Records from a collection:
— start —
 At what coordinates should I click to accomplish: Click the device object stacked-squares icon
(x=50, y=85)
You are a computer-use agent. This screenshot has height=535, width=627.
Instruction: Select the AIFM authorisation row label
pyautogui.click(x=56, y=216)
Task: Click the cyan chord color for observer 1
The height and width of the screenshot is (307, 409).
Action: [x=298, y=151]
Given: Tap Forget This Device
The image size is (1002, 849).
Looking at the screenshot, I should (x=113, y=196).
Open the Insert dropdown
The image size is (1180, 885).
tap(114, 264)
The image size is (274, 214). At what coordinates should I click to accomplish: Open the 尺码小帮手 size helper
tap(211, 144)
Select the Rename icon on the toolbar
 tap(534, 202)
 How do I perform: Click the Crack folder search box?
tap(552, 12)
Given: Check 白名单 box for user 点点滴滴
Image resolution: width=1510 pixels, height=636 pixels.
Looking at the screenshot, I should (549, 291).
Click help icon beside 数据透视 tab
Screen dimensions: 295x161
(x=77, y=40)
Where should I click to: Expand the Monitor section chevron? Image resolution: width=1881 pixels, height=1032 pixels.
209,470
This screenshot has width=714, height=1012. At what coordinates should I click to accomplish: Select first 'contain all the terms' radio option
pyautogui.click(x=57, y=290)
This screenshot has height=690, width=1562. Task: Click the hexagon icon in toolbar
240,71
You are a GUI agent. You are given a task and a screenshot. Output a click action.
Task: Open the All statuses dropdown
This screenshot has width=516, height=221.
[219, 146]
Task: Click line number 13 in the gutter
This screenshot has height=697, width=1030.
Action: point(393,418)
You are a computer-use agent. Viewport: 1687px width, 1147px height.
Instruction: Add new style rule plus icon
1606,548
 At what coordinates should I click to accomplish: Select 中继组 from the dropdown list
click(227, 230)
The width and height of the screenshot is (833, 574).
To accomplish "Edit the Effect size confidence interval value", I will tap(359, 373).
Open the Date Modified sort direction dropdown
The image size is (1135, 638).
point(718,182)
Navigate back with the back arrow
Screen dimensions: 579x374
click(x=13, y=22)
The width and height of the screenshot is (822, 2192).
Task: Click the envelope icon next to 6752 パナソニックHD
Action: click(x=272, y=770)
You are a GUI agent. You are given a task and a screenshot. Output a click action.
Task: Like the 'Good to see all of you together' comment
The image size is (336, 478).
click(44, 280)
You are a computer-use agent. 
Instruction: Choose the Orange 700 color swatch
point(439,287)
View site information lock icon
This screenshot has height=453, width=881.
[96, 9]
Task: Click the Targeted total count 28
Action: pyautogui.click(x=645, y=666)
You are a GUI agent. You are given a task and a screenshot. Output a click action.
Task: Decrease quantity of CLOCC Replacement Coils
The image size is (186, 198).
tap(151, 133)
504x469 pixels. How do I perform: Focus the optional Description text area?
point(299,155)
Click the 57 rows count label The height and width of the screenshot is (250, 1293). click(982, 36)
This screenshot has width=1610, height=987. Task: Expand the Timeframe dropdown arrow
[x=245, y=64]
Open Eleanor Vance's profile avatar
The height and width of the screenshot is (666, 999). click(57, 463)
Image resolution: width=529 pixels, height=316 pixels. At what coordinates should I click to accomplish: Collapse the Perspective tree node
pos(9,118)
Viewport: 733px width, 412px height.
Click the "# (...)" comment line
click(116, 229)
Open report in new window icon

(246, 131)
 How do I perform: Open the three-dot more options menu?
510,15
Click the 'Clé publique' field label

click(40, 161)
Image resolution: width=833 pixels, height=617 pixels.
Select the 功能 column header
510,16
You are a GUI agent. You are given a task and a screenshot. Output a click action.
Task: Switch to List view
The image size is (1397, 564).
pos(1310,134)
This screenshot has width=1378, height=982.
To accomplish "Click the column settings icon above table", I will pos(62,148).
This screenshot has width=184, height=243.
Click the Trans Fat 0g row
— end —
* WHAT YOU WILL DO *
Arrange these records as a JSON list of strings, one string per line, leaving out blank lines.

* WORKED SOLUTION *
[
  " At what coordinates should I click to accomplish: Click the device object stacked-squares icon",
  "(x=50, y=85)",
  "You are a computer-use agent. This screenshot has height=535, width=627.",
  "Instruction: Select the AIFM authorisation row label",
  "pyautogui.click(x=56, y=216)",
  "Task: Click the cyan chord color for observer 1",
  "The height and width of the screenshot is (307, 409).",
  "Action: [x=298, y=151]",
  "Given: Tap Forget This Device",
  "The image size is (1002, 849).",
  "Looking at the screenshot, I should (x=113, y=196).",
  "Open the Insert dropdown",
  "The image size is (1180, 885).",
  "tap(114, 264)",
  "The image size is (274, 214). At what coordinates should I click to accomplish: Open the 尺码小帮手 size helper",
  "tap(211, 144)",
  "Select the Rename icon on the toolbar",
  " tap(534, 202)",
  " How do I perform: Click the Crack folder search box?",
  "tap(552, 12)",
  "Given: Check 白名单 box for user 点点滴滴",
  "Image resolution: width=1510 pixels, height=636 pixels.",
  "Looking at the screenshot, I should (549, 291).",
  "Click help icon beside 数据透视 tab",
  "Screen dimensions: 295x161",
  "(x=77, y=40)",
  "Where should I click to: Expand the Monitor section chevron? Image resolution: width=1881 pixels, height=1032 pixels.",
  "209,470",
  "This screenshot has width=714, height=1012. At what coordinates should I click to accomplish: Select first 'contain all the terms' radio option",
  "pyautogui.click(x=57, y=290)",
  "This screenshot has height=690, width=1562. Task: Click the hexagon icon in toolbar",
  "240,71",
  "You are a GUI agent. You are given a task and a screenshot. Output a click action.",
  "Task: Open the All statuses dropdown",
  "This screenshot has width=516, height=221.",
  "[219, 146]",
  "Task: Click line number 13 in the gutter",
  "This screenshot has height=697, width=1030.",
  "Action: point(393,418)",
  "You are a computer-use agent. Viewport: 1687px width, 1147px height.",
  "Instruction: Add new style rule plus icon",
  "1606,548",
  " At what coordinates should I click to accomplish: Select 中继组 from the dropdown list",
  "click(227, 230)",
  "The width and height of the screenshot is (833, 574).",
  "To accomplish \"Edit the Effect size confidence interval value\", I will tap(359, 373).",
  "Open the Date Modified sort direction dropdown",
  "The image size is (1135, 638).",
  "point(718,182)",
  "Navigate back with the back arrow",
  "Screen dimensions: 579x374",
  "click(x=13, y=22)",
  "The width and height of the screenshot is (822, 2192).",
  "Task: Click the envelope icon next to 6752 パナソニックHD",
  "Action: click(x=272, y=770)",
  "You are a GUI agent. You are given a task and a screenshot. Output a click action.",
  "Task: Like the 'Good to see all of you together' comment",
  "The image size is (336, 478).",
  "click(44, 280)",
  "You are a computer-use agent. ",
  "Instruction: Choose the Orange 700 color swatch",
  "point(439,287)",
  "View site information lock icon",
  "This screenshot has height=453, width=881.",
  "[96, 9]",
  "Task: Click the Targeted total count 28",
  "Action: pyautogui.click(x=645, y=666)",
  "You are a GUI agent. You are given a task and a screenshot. Output a click action.",
  "Task: Decrease quantity of CLOCC Replacement Coils",
  "The image size is (186, 198).",
  "tap(151, 133)",
  "504x469 pixels. How do I perform: Focus the optional Description text area?",
  "point(299,155)",
  "Click the 57 rows count label The height and width of the screenshot is (250, 1293). click(982, 36)",
  "This screenshot has width=1610, height=987. Task: Expand the Timeframe dropdown arrow",
  "[x=245, y=64]",
  "Open Eleanor Vance's profile avatar",
  "The height and width of the screenshot is (666, 999). click(57, 463)",
  "Image resolution: width=529 pixels, height=316 pixels. At what coordinates should I click to accomplish: Collapse the Perspective tree node",
  "pos(9,118)",
  "Viewport: 733px width, 412px height.",
  "Click the \"# (...)\" comment line",
  "click(116, 229)",
  "Open report in new window icon",
  "(246, 131)",
  " How do I perform: Open the three-dot more options menu?",
  "510,15",
  "Click the 'Clé publique' field label",
  "click(40, 161)",
  "Image resolution: width=833 pixels, height=617 pixels.",
  "Select the 功能 column header",
  "510,16",
  "You are a GUI agent. You are given a task and a screenshot. Output a click action.",
  "Task: Switch to List view",
  "The image size is (1397, 564).",
  "pos(1310,134)",
  "This screenshot has width=1378, height=982.",
  "To accomplish \"Click the column settings icon above table\", I will pos(62,148).",
  "This screenshot has width=184, height=243.",
  "Click the Trans Fat 0g row"
]